第5話


 二、三日続けて雨模様となり、校舎にも教室にも湿り気を帯びた空気が澱んでいる。重ねて昨日から中間試験が始まった事もあり、今朝の教室は甲高い女子のお喋りやふざけあう男子の哄笑もなく静まり返っていた。


 転入してきて一ヶ月もしないうちに試験なんてツイてないな、と昨夜一夜漬けで仕上げた対策ノートを広げつつ隣の席を見る。りくの転入初日以来、当たり前のように遅刻早退欠席と授業放棄を繰り返している壱之丞も、試験期間中はさすがに始業前に登校してくるらしい。殊勝な顔つきで教科書を眺めている。かと思うと、りくの視線に気付いたのかふと面を上げた。挨拶もなしに口端を歪めて笑う。


「何?」


 その意地悪な笑い方、ちょっとパパに似てる。
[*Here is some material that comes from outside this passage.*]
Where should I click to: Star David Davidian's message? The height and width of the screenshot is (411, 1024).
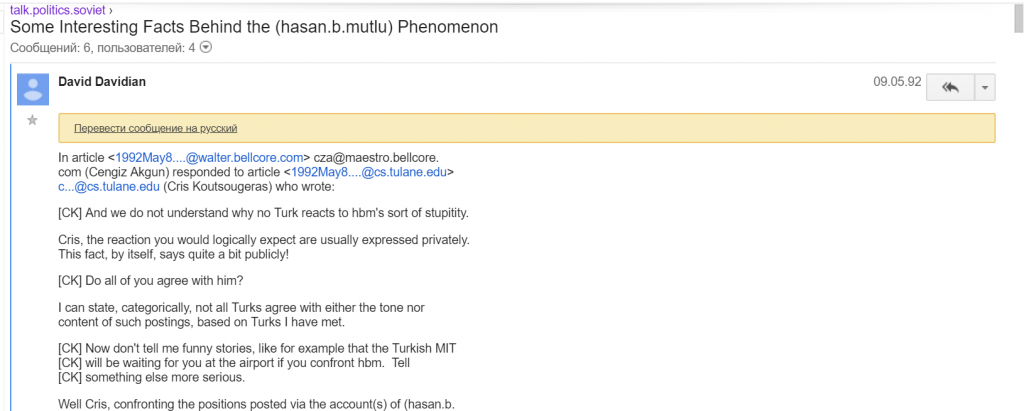[x=32, y=120]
……そんなふうに感じた事が照れ臭くて、りくはわざとぶっきらぼうに返事した。


「別に、何も」

「試験中はちゃんと学校に来るなんて要領いい奴ー!……とか思ってる?」

「若干」

「正直だなぁ」


 だって本当の事でしょ、と言うと、壱之丞は我ながら狡いと思うよ、と笑いながら言ってまた視線を教科書に戻した。
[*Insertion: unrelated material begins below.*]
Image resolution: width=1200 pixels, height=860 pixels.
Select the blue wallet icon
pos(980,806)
 本日最後の三限目、試験問題を早々と終わらせたりくは、橘壱之丞にまつわる噂についての考察、と頭の中で銘打って思索を繰り広げた。


 中学時代は真面目で堅物、遅刻早退なんてもっての他、冗談のひとつも言わなければ、笑顔さえあまり見せなかったという。最近お昼を一緒に食べるようになった、壱之丞と同じ中学出身の女子が話していた。

 しかし高校に入って半年程してから祖母が亡くなり、その頃から今のような「だらしない、適当なゆるーい感じ」になったらしい。「橘ってきっと相当なお婆ちゃんっ子だったんだよ。見てくれる人がいなくなったせいであんなになっちゃったのね」と、これも例の女子談。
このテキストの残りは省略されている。